> What you have to do: Reproduce the listing below from the line with "This screenshot has" to the line with "Click the lock icon beside Me gusta", both lines included, character for character, minus any pictures.

(The data Opens)

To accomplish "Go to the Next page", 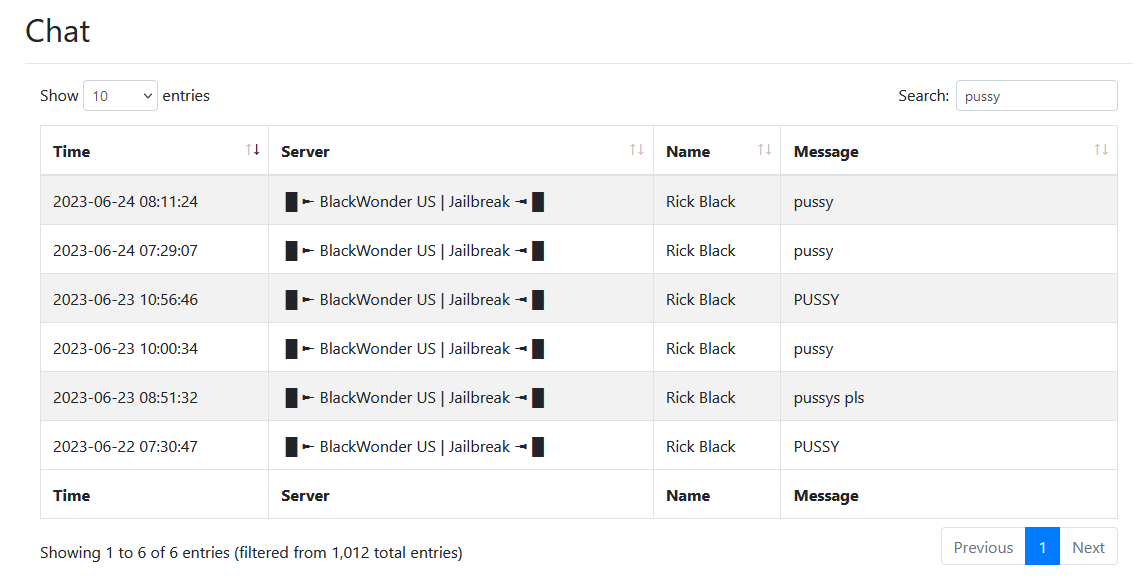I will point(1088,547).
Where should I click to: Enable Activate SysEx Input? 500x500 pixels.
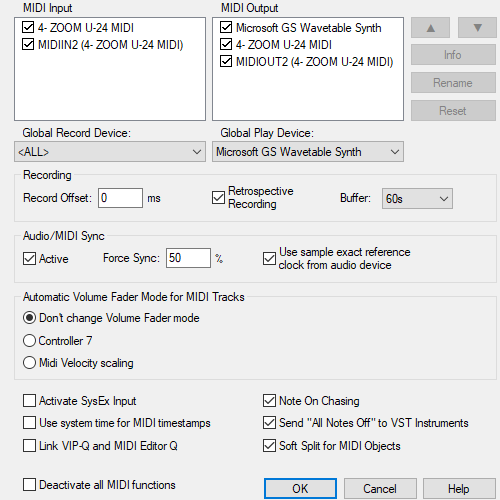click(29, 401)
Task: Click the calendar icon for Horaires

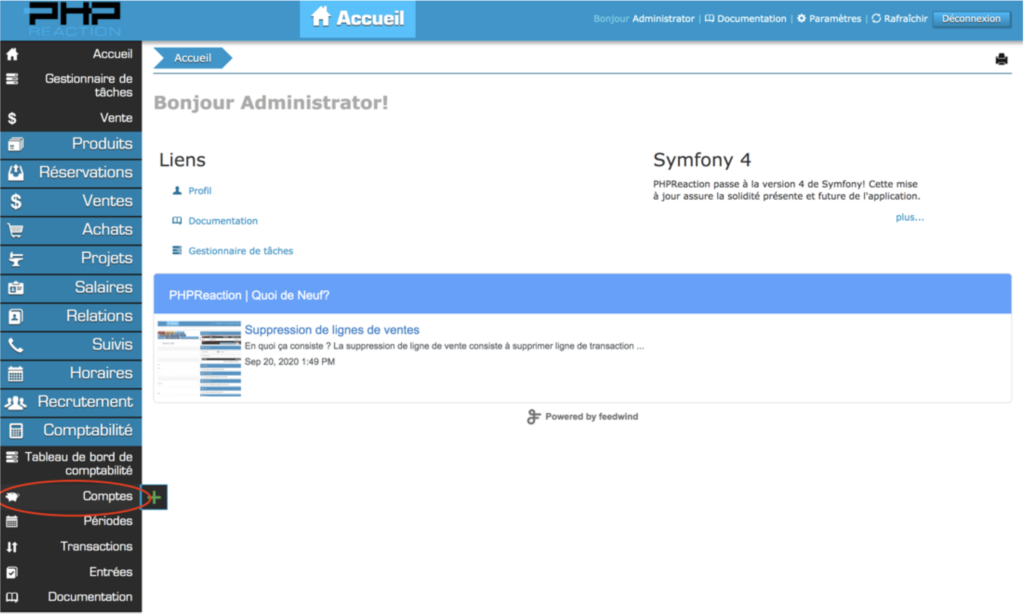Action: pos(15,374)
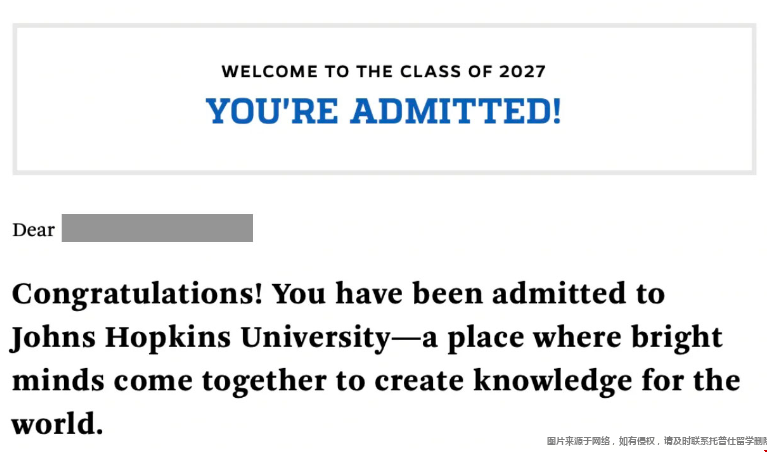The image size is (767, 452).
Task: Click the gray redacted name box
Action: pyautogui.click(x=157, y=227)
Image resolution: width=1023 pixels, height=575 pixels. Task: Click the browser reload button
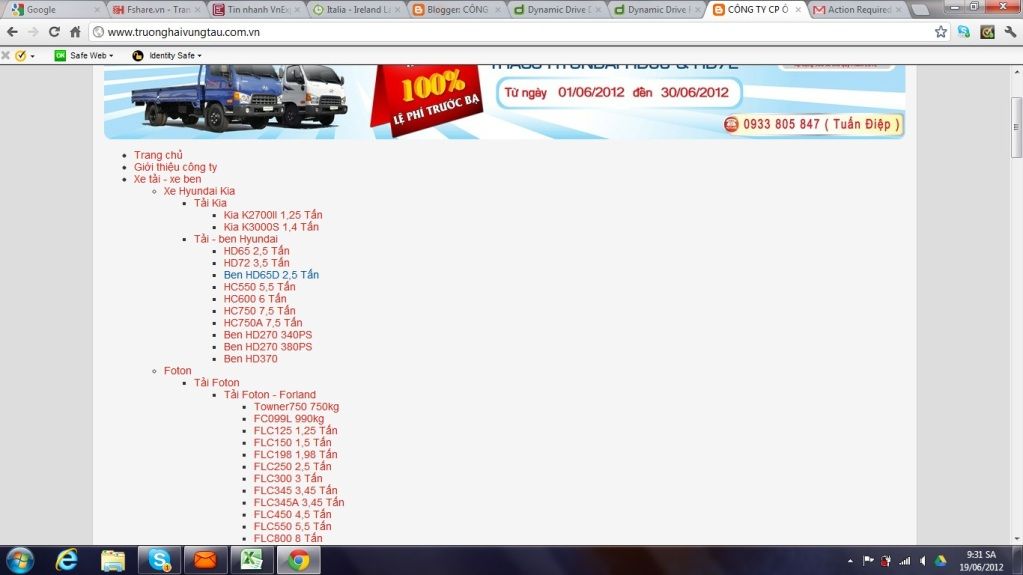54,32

(The data Closes)
(The data Opens)

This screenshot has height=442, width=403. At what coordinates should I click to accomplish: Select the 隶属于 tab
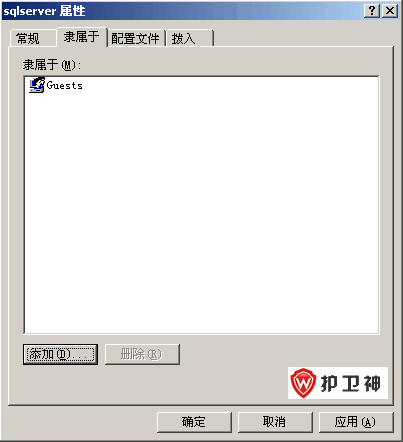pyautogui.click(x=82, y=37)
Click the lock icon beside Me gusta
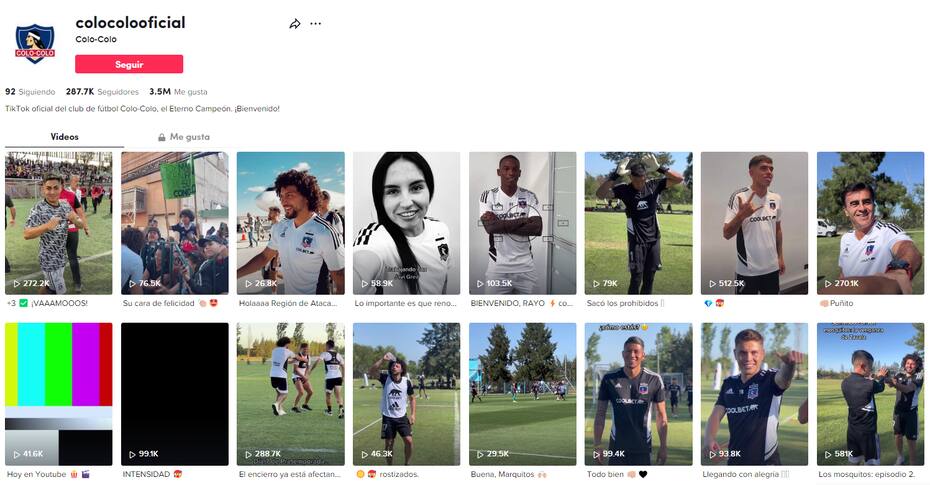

(The data Closes)

> Response to the task:
This screenshot has height=442, width=403. At what coordinates should I click to accomplish: Select the 隶属于 tab
pyautogui.click(x=82, y=37)
Click the lock icon beside Me gusta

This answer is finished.